Marius Breucker: Vor wichtigen Weichenstellungen.

Fritz Sörgel: Es gibt keinen einheitlichen Anti-Doping-Kampf für alle Sportarten. Wir wissen leider nicht, wie es in besonders populären Sportarten zugeht, etwa im Tennis oder Fußball. Letzterer hat in vielen Ländern – auch bei uns – Staatsschutz und den Schutz der breiten Masse. Wie verseucht der Sport ist, kann man nicht seriös beantworten, vor allem nicht auf Basis von validen Untersuchungen. Das Hauptproblem ist, dass der verseuchte Sport und die Dopingjäger nicht waffengleich sind. Die Betrüger können sich alle möglichen Methoden und Tricks ausdenken, die Verfolger müssen sich auf punktuelle Blut- oder Urinproben und nicht ausreichende Testmethoden verlassen. Die Bedeutung des investigativen Journalismus ist deshalb nicht hoch genug einzuschätzen.

Hajo Seppelt: Es ist noch nie so transparent geworden wie in den vergangenen Jahren, wie fehler- und lückenhaft der Kampf gegen Doping ist. Kontrollen sind allzu oft ein Muster ohne Wert, sie haben nur teilweise abschreckende Funktion. Nicht alles, was getestet wird, wird auch analysiert. Viele Stoffe sind nicht nachweisbar. Ohne unabhängigen Journalismus wäre ganz vieles nicht aufgedeckt worden.

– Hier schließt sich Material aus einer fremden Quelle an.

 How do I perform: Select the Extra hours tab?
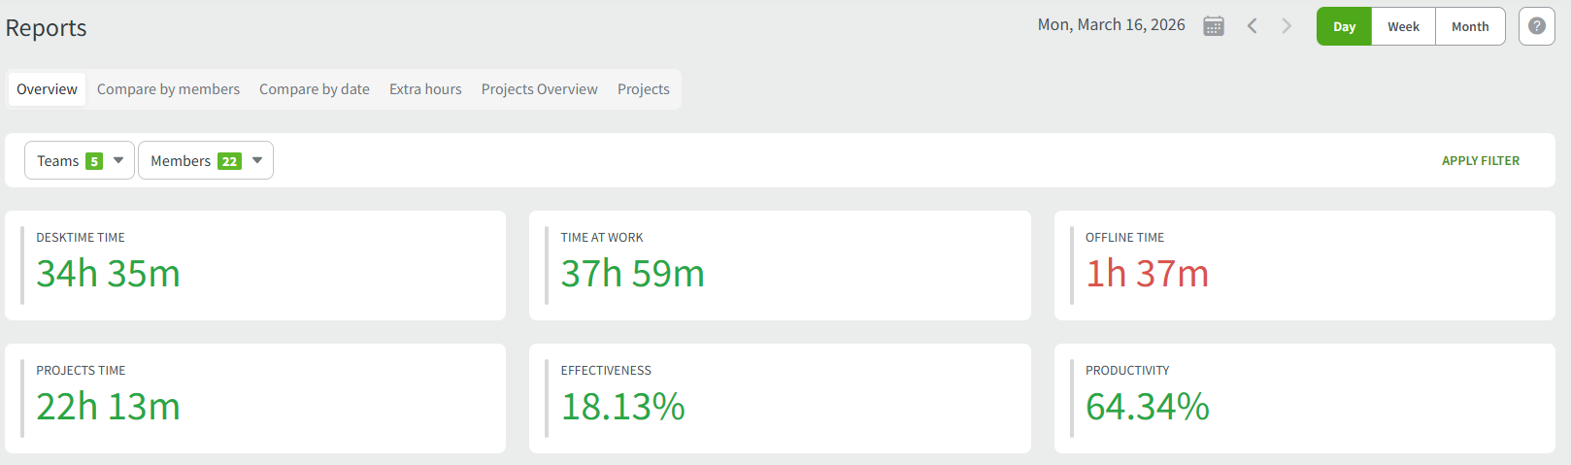[x=425, y=89]
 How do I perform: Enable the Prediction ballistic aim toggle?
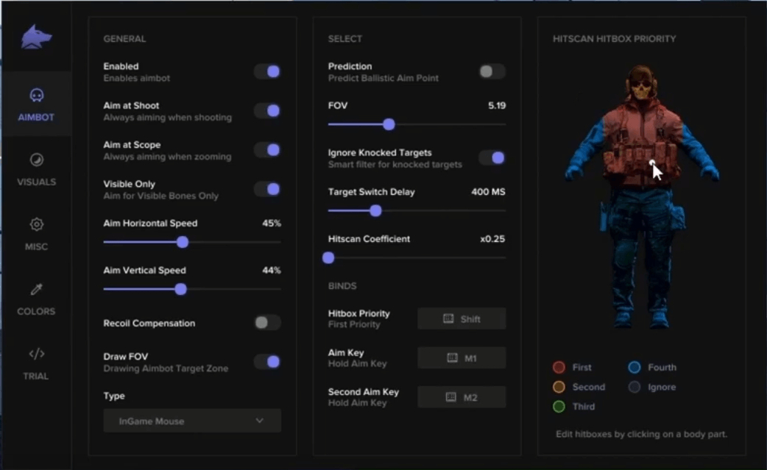(x=490, y=71)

Perikles Simon: Auf dem gleichen Level der „brauchbaren Ineffektivität“ (Professor Bette) wie zum Zeitpunkt der Einführung der ersten Tests auf anabole Steroide vor rund 40 Jahren. Das liegt zum einen daran, dass die Vielfältigkeit der Mittel und Methoden, sich zu dopen, seitdem sehr stark gestiegen ist, zum anderen daran, dass nach wie vor kein ernsthafter politischer Wille für einen effektiveren Anti-Doping-Kampf besteht. Hinter vorgehaltener Hand gilt für alle Sportler: „Lass dich nicht erwischen!“

Ines Geipel: Doping ist maskierter, feiner austariert, versteckter, schöner gesagt: professioneller geworden. Es existieren schlicht keine zeitgemäßen Instrumentarien, um es tatsächlich offenzulegen. Wenn etwas auffliegt, ist es der blanke Zufall. Das ist kein guter Zustand. In dem Sinne gibt es aktuell keinen Anti-Doping-Kampf, der praxistauglich ist.

Hans-Michael Holczer: Im permanenten Legitimationszwang, lächerliche Aufklärungsquoten als Erfolg zu verkaufen.

Andrea Gotzmann: Das Vertrauen der sauberen Athleten in das System und die Anti-Doping-Institutionen ist erschüttert. Dies liegt nicht allein am Fakt, dass ein Betrugssystem im russischen Sport existiert, sondern ist der Tatsache geschuldet, dass keinerlei nachvollziehbaren Konsequenzen daraus gezogen werden. Die intransparente und uneinheitliche Vorgehensweise seitens des IOC und der internationalen Verbände zur Ahndung des flächendeckenden Dopings in Russland hat der Anti-Doping-Arbeit massiv geschadet. Es geht nun darum, das verloren gegangene Vertrauen zurückzugewinnen.